Grand Traverse County has launched a new online assistant to help residents navigate county services and resources. The Community Online Resource Assistant, known as CORA, went live on Jan. 1, 2026, and residents visiting the county website on Jan. 14 may encounter the chatbot as the tool becomes operational.

County leaders deployed CORA to provide a quicker way for people to locate information on services such as permitting, records, public health guidance and other county offerings. The assistant is embedded on the county website and is intended to reduce the time spent hunting through menus and PDF documents by presenting direct links and answers online.

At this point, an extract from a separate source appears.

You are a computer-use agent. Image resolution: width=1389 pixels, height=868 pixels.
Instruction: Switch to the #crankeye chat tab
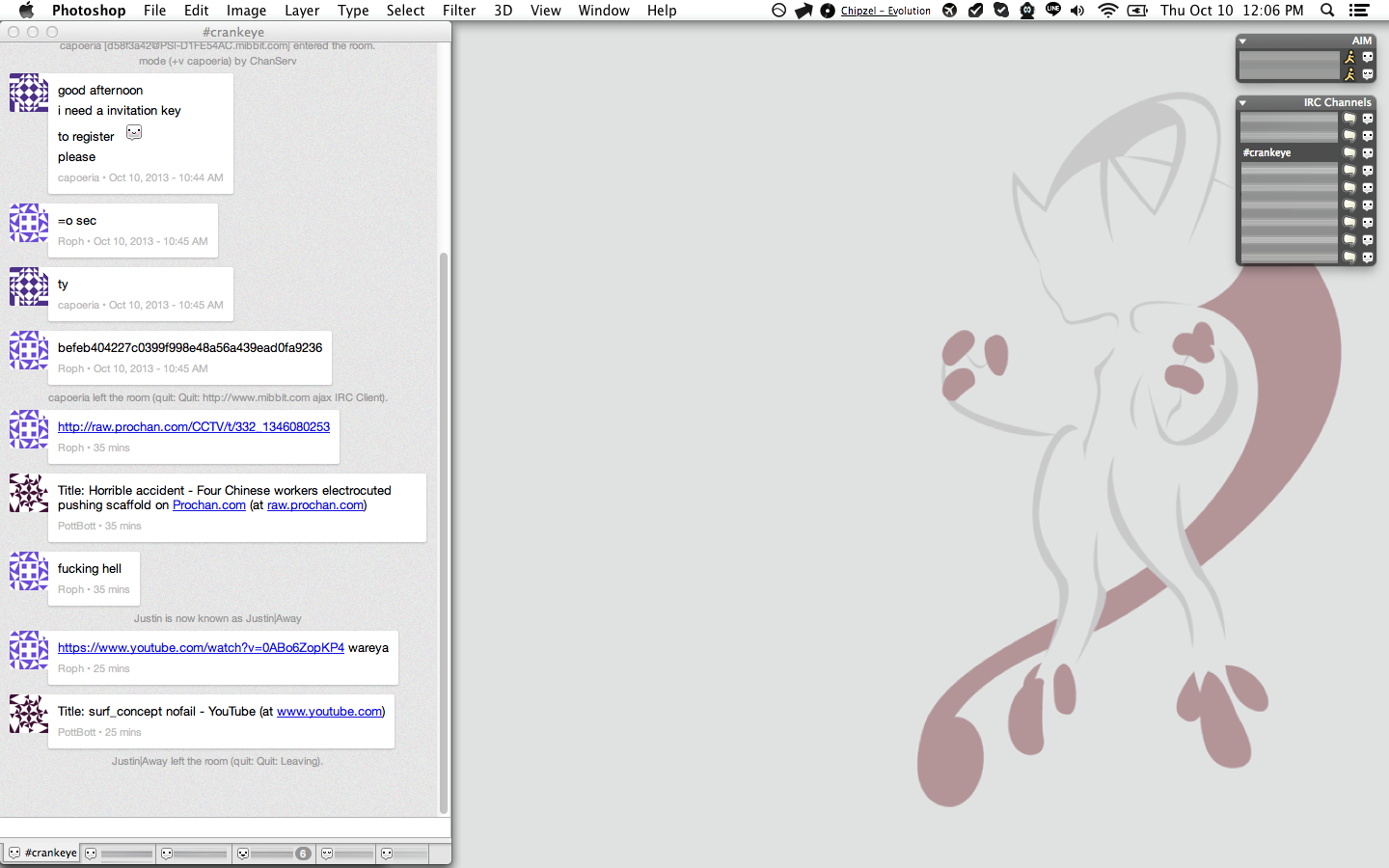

For residents, the change is practical: instead of calling multiple departments or waiting for email responses, county website visitors can try CORA first to find the page or contact they need. That convenience could be significant for busy families, small business owners, and seasonal residents managing property or licensing tasks from afar. It may also reshape how staff field routine inquiries, letting human employees focus on complex cases that need personal attention.

At the same time, the rollout raises questions common to digital-service upgrades. Not everyone uses chat tools comfortably; older residents and those with limited broadband in outlying townships may prefer phone or in-person help. The county’s website remains the official hub for documents and contact information, and residents who have difficulty with the chatbot should continue using established phone lines and department offices to confirm details or complete sensitive transactions.

AI-generated illustration
AI-generated illustration

CORA’s introduction also highlights a broader shift in how local governments use technology to deliver services. For a community that mixes year-round households with vacation properties and a sizable senior population, adopting a virtual assistant aims to balance accessibility and efficiency. The effectiveness of the assistant will depend on the accuracy of its links and answers, and on the county’s willingness to update content as policies and procedures change.

If you plan to interact with CORA, approach it as a first stop: use the chatbot to find webpages, forms, office hours and basic eligibility information, then verify important details directly with the relevant county office. If CORA does not return the help you need, the county website still lists department contacts and office locations for direct assistance.

Our two cents? Treat CORA like a helpful clerk at the front desk, not the final word. Use it to speed up routine searches, but follow up with county staff for anything official or complicated so you’re fully covered.